Look through the material below and report every line that includes "target".

- Data extracts -
-.-.-
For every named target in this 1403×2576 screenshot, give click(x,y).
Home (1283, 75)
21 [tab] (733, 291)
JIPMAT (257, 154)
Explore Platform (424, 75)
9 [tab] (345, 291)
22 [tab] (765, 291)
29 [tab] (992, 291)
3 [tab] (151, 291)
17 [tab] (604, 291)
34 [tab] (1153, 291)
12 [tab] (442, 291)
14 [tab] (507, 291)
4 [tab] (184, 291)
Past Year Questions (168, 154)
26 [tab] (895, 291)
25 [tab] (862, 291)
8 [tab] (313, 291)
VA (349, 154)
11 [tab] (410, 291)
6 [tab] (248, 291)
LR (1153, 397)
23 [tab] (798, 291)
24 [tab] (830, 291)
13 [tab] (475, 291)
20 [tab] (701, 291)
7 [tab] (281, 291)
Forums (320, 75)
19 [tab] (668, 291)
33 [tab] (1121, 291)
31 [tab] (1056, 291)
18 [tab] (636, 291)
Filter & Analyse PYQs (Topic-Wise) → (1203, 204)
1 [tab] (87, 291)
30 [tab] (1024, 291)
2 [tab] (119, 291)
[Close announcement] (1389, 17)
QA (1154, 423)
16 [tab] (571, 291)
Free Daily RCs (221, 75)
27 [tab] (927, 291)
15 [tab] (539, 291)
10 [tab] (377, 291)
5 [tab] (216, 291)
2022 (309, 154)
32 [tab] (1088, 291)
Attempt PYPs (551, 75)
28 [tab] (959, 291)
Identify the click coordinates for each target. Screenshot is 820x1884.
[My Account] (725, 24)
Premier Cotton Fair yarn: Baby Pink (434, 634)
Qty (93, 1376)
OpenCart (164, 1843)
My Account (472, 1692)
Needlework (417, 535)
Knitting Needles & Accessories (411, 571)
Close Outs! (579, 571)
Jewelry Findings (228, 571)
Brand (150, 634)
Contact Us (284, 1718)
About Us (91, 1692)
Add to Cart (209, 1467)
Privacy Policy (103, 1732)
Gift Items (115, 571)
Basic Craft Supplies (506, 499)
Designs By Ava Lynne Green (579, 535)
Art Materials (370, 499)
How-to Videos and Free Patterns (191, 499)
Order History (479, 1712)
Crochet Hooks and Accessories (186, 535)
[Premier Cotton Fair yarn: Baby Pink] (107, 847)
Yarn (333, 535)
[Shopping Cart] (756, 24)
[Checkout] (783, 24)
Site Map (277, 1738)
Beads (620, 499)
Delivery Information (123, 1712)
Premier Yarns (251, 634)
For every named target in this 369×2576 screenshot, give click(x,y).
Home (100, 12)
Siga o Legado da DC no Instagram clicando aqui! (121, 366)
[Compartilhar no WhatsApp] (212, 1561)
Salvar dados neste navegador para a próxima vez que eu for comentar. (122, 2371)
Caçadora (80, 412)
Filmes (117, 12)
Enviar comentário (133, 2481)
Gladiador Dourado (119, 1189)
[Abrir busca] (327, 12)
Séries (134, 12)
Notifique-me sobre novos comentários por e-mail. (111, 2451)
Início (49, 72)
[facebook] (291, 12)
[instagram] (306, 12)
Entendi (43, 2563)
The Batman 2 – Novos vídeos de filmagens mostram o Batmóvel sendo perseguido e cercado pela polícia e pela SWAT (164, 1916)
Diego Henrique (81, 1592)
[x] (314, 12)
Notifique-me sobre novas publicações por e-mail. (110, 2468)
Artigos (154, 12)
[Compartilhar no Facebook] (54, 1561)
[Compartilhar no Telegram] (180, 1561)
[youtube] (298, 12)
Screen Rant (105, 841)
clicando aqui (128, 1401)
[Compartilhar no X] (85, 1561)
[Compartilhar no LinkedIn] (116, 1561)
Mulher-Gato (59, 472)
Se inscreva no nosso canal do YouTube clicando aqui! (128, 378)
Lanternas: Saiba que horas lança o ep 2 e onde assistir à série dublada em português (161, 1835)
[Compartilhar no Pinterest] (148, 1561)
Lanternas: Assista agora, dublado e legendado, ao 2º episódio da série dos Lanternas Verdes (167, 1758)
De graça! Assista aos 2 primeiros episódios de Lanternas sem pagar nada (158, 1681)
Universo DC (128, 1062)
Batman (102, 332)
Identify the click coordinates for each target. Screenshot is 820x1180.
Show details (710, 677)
-.-.-
- Reply -
For every named target in this 1403×2576 screenshot, give click(x,y).
Identify the click coordinates for each target. Screenshot is 820x1884.
For every named target in this 369×2576 screenshot, give click(x,y).
Identify the click coordinates for each target. Screenshot is 820x1180.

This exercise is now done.